GIVEN INFORMATION »

%%

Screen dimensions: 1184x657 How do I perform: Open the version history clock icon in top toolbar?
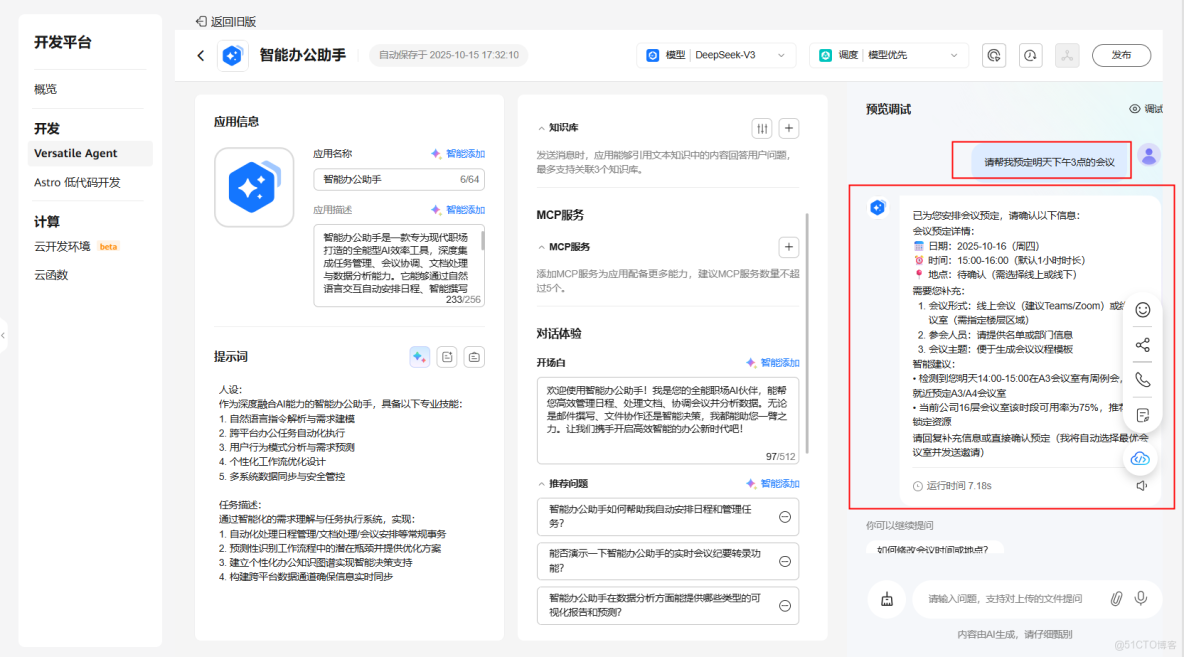click(1030, 55)
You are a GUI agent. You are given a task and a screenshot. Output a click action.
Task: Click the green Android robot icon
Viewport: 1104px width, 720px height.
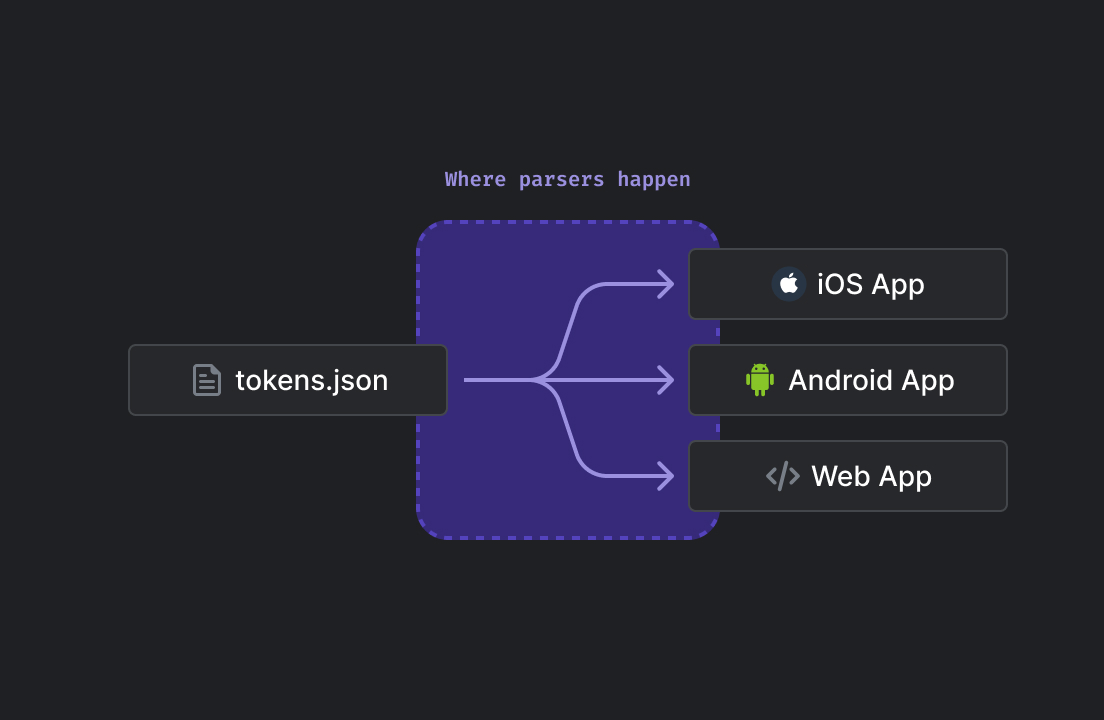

%%

WORK REQUIRED » Retype, exactly and only, the lines from the one containing "You are a GUI" through the end of the entries, both ends included, and omit all pictures.

TASK SOLUTION »
You are a GUI agent. You are given a task and a screenshot. Output a click action.
Task: Click the green Android robot icon
Viewport: 1104px width, 720px height.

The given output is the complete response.